Nice! Thanks! It would be amazing if you interview him too!

**evil_core** · 08 November 2023, 07:44 AM

Originally posted by skeevy420 View Post

I wish I wasn't so invested in OpenZFS so I could feel a little happier about this. Practically every single thing that everyone in this thread is excited to get is something that's been available in ZFS for a long time. That makes me a bit jaded here.

BTRFS users outta be creaming their pants so bad today that there'll be a noticeable increase in jean sales. Market analysts will think it has to do with holidays and sales, but us Linux users will know what's really up.

Since I didn't see it mentioned, Bcacefs does have one big feature that OpenZFS doesn't -- background compression. Being able to set up the one-two combination of LZ4 and Zstd:15 is a kick ass feature to have and something I'm a bit jealous of not having.

RTFM and stop being ignorant / spread misinformation.

BCacheFS is tiered filesystem and ZFS never supported it.
OpenZFS added Special Allocation Class long time after BCacheFS added it. So now it allows storing metadata and small blocks on dedicated faster storage, but it's far cry from what BCacheFS offers(tiering, including background and foreground caching).

ZFS also doesn't allow offline deduplication, defragmenatation, restripe, etc. And all that's supported from long time even on BTRFS.

ZFS is more stable, but it's also old design, not as flexible as more modern COW filesystems.

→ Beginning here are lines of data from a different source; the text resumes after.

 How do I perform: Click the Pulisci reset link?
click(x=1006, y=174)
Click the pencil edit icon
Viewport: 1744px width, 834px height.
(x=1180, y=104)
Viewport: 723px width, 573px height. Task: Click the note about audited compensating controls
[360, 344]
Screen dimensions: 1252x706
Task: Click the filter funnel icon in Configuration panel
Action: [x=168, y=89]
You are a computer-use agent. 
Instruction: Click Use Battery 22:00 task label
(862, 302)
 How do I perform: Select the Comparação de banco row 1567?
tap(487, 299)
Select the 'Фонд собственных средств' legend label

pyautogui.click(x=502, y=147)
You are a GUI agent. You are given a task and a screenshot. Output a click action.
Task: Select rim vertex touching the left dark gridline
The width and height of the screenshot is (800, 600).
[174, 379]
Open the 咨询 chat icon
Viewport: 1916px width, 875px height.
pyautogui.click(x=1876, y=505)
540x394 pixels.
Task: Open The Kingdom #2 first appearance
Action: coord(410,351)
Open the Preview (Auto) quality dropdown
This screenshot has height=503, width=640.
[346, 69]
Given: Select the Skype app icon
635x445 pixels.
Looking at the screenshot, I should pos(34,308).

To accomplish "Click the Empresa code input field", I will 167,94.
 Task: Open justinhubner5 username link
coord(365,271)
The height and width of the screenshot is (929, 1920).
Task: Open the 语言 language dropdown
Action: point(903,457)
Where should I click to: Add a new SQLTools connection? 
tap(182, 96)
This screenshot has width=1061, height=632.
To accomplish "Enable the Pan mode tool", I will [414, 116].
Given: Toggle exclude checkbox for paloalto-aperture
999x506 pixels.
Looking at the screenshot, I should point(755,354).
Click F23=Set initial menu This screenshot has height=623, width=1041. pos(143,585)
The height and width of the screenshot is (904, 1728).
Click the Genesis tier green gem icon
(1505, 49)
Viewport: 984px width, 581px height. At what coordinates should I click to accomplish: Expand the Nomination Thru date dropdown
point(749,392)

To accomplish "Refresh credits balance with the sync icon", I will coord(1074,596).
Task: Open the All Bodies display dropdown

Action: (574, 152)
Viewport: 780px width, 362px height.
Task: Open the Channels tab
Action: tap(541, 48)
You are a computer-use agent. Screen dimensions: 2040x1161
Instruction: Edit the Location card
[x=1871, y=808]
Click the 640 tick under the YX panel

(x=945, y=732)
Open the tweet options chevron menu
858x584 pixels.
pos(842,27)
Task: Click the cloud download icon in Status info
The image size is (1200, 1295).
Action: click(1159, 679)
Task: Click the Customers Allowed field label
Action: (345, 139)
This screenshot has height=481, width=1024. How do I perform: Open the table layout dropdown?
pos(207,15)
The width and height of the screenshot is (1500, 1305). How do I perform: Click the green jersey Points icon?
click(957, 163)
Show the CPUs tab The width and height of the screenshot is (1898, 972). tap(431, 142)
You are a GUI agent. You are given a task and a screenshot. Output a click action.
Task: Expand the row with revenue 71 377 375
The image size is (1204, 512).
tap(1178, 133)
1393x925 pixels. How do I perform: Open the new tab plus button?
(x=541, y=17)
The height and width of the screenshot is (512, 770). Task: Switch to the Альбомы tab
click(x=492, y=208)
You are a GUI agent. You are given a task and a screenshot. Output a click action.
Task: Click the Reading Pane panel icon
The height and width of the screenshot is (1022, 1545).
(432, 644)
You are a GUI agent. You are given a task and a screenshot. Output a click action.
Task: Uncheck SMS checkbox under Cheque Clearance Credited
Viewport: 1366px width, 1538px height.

**janos666** · 14 November 2023, 10:46 AM

I never really understood bcachefs. As it's name and description suggest, it's basically "yet another b-tree filesystem with 'special device caching'".
Why not add patches to Btrfs with 'special device caching'? Does the currently 'written in stone' parts/principles of Brtfs make that extremely difficult / virtually impossible?
Or, as an alternative, make a kernel patch that allows caching filesystem metadata in either regular swap or on a special swap (e.g. a "special device"), so all filesystem can benefit.
I tried forcing metadata caching for HDD-based Btrfs by upgrading the RAM from 8GB to 64GB and setting vfs_cache_pressure to 0 and running a nightly scrip that forces reading all filesystem metadata. It was a visible improvement. (But I am currently back to 8GB because the cheap RAM I bought turned out to be faulty, I got frequent ECC Corrected Errors in dmesg. Even then, the faulty 64GB RAM was still more expensive than a second-hand 80GB M.2 Optane drive would cost. And I guess even regular NAND would do just fine here, caching metadata for HDD-based Btrfs, so you could just have a partition reserved on a single NAND drive serving as the root filesystem as well...)

Originally posted by evil_core View Post

ZFS also doesn't allow offline deduplication, defragmenatation, restripe, etc. And all that's supported from long time even on BTRFS.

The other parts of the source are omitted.